Your instructions
For the entries that follow, retype exactly the lines from the one containing "How do I perform: Open" to the one containing "Instruction: Open virtual", inclusive, and only those. Images stay out of the copy.

Records shown
◆ ◆ ◆ ◆

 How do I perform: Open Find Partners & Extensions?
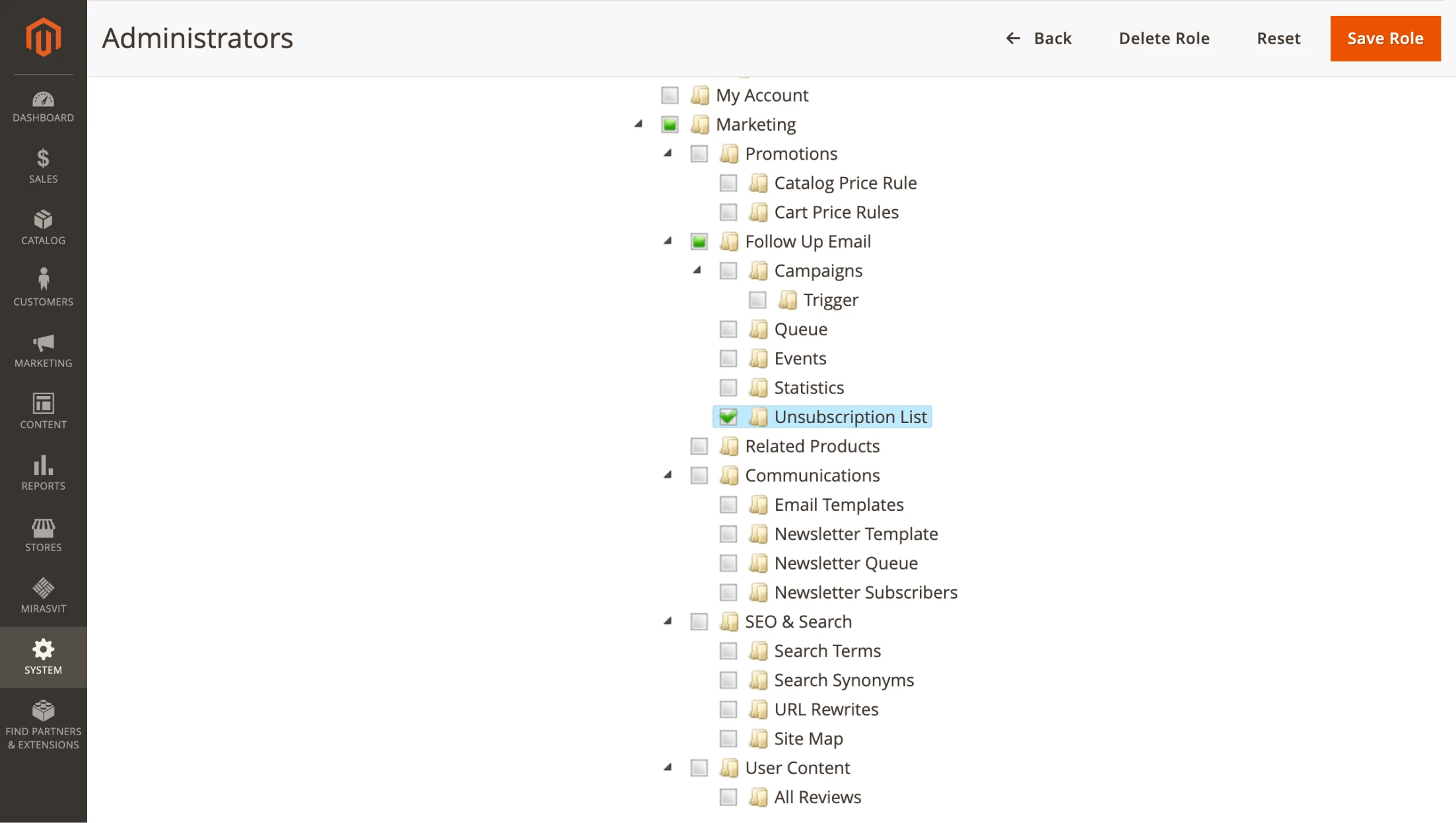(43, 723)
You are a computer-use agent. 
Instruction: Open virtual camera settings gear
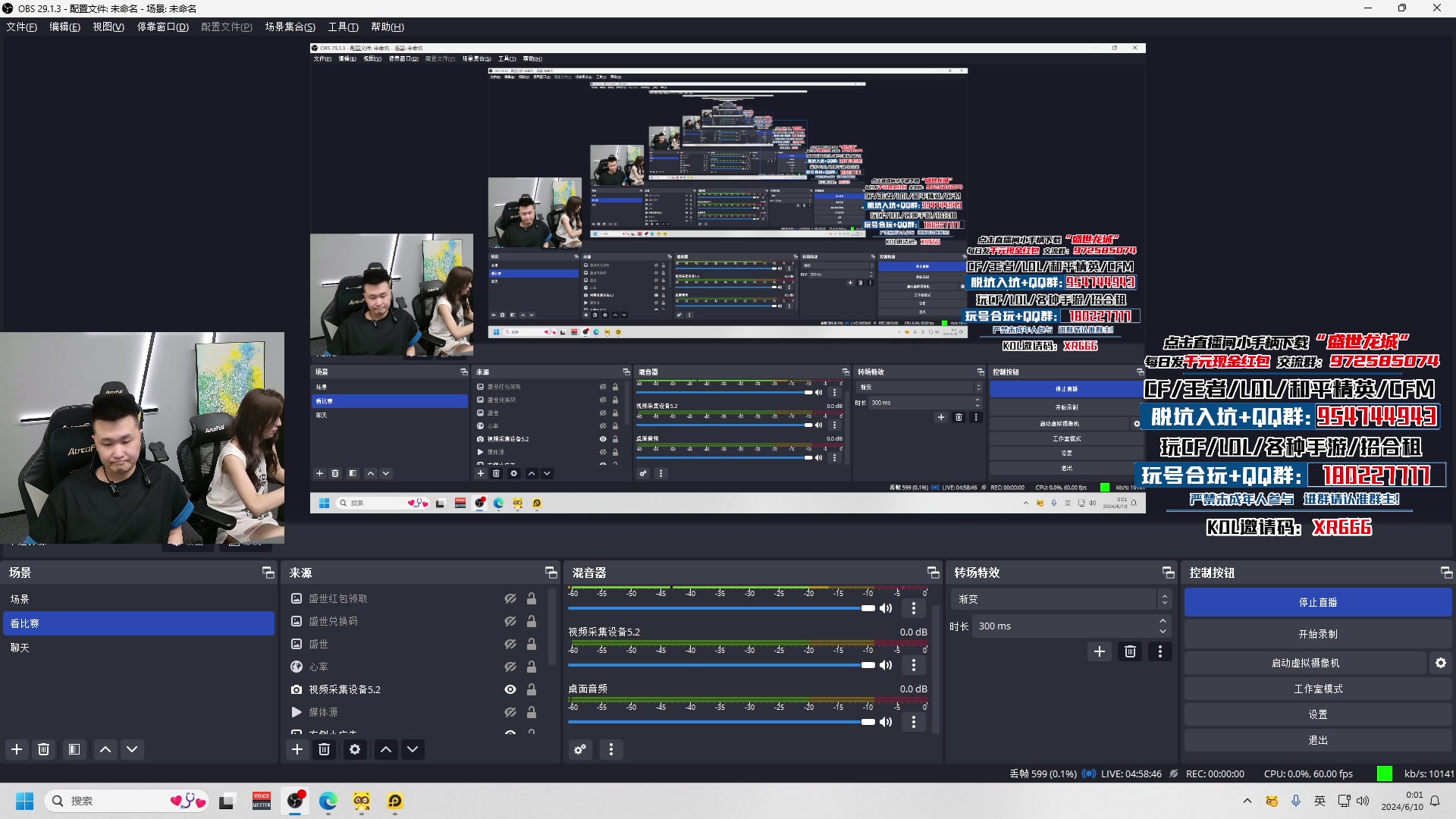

◆ ◆ ◆ ◆

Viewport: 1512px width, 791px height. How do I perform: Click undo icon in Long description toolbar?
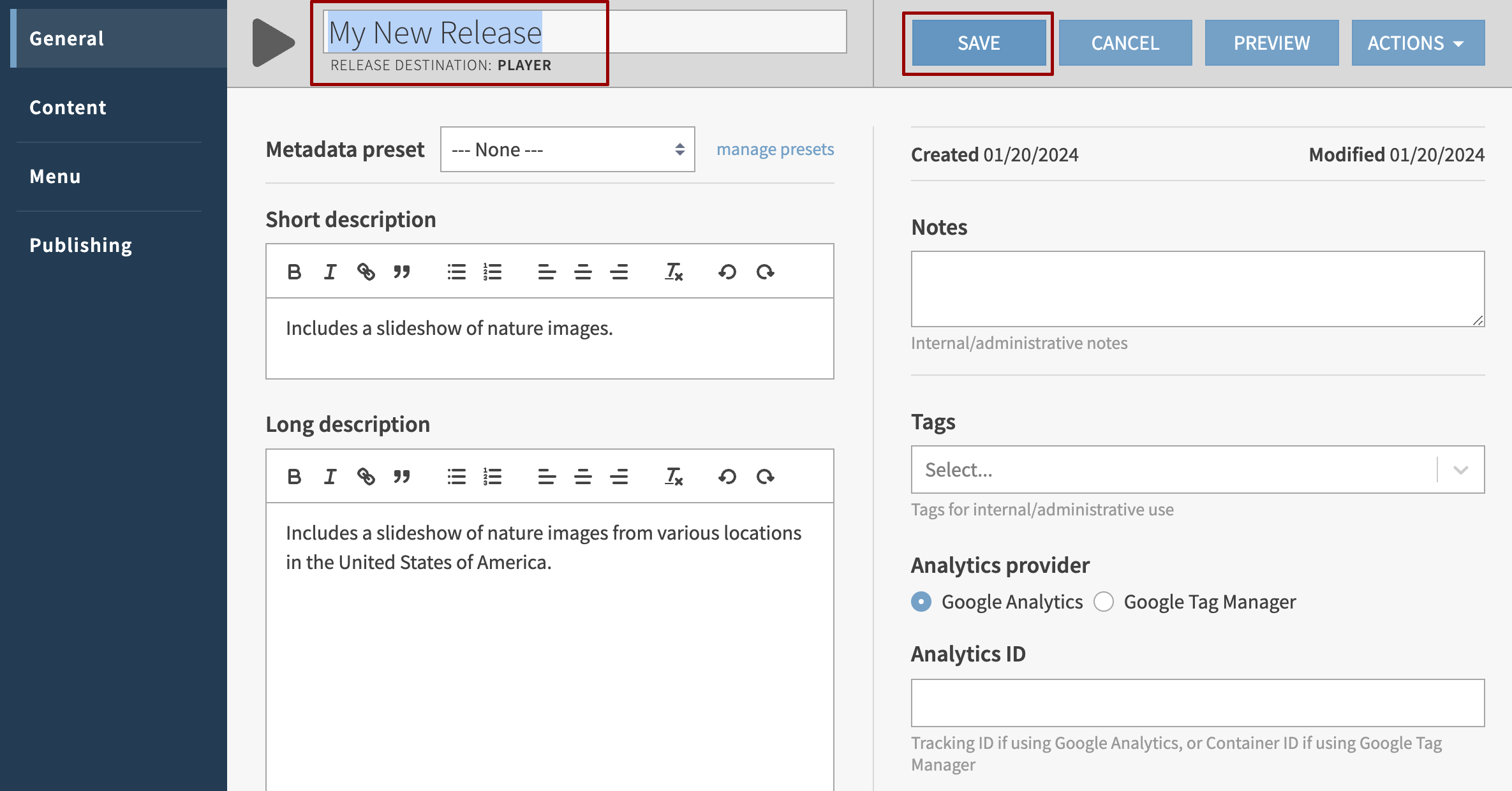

◆ ◆ ◆ ◆

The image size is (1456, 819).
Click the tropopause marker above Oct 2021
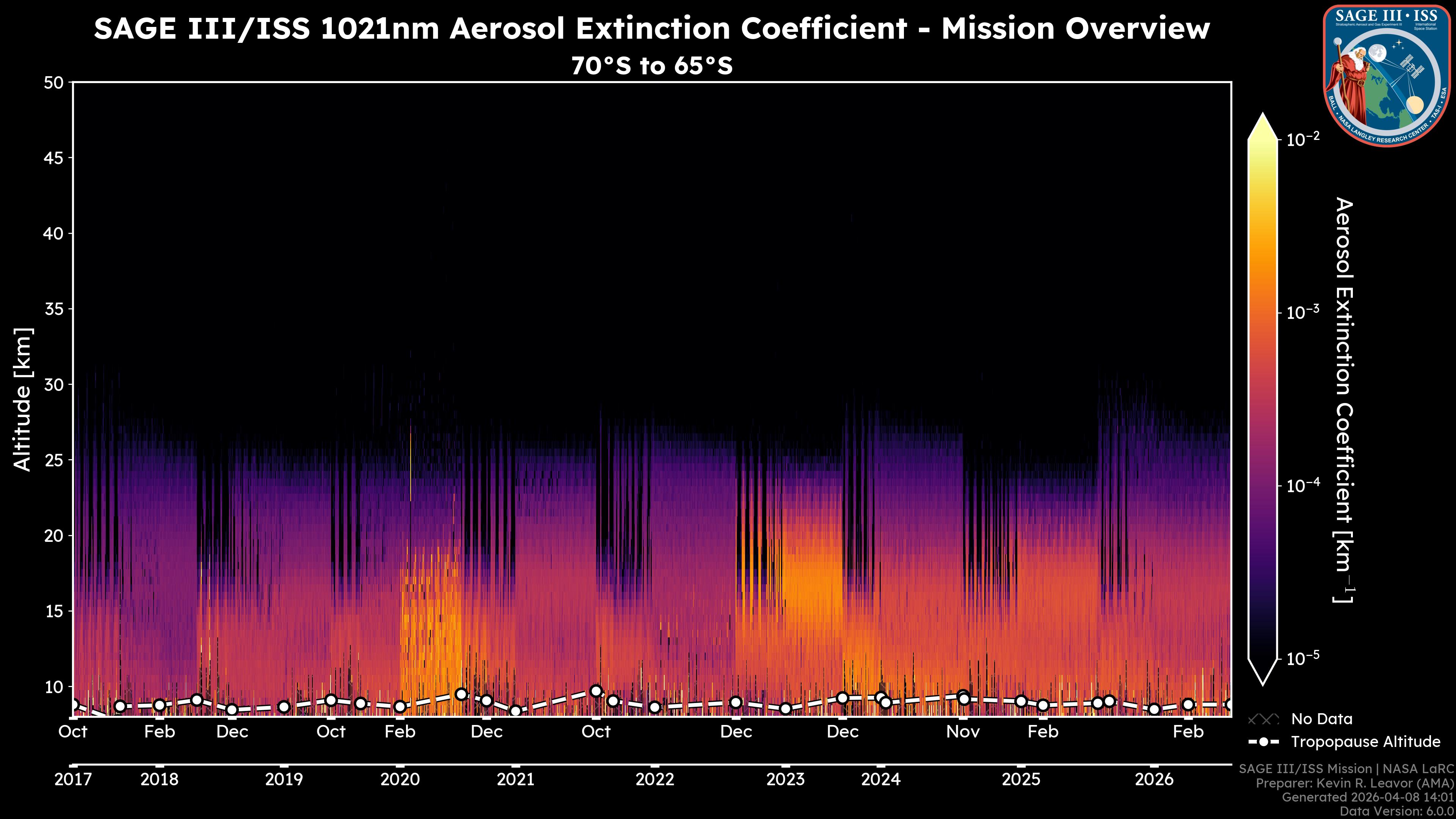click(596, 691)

◆ ◆ ◆ ◆

Exercise result
 How do I perform: Open Find Partners & Extensions?
(43, 723)
You are a computer-use agent. 
Instruction: Open virtual camera settings gear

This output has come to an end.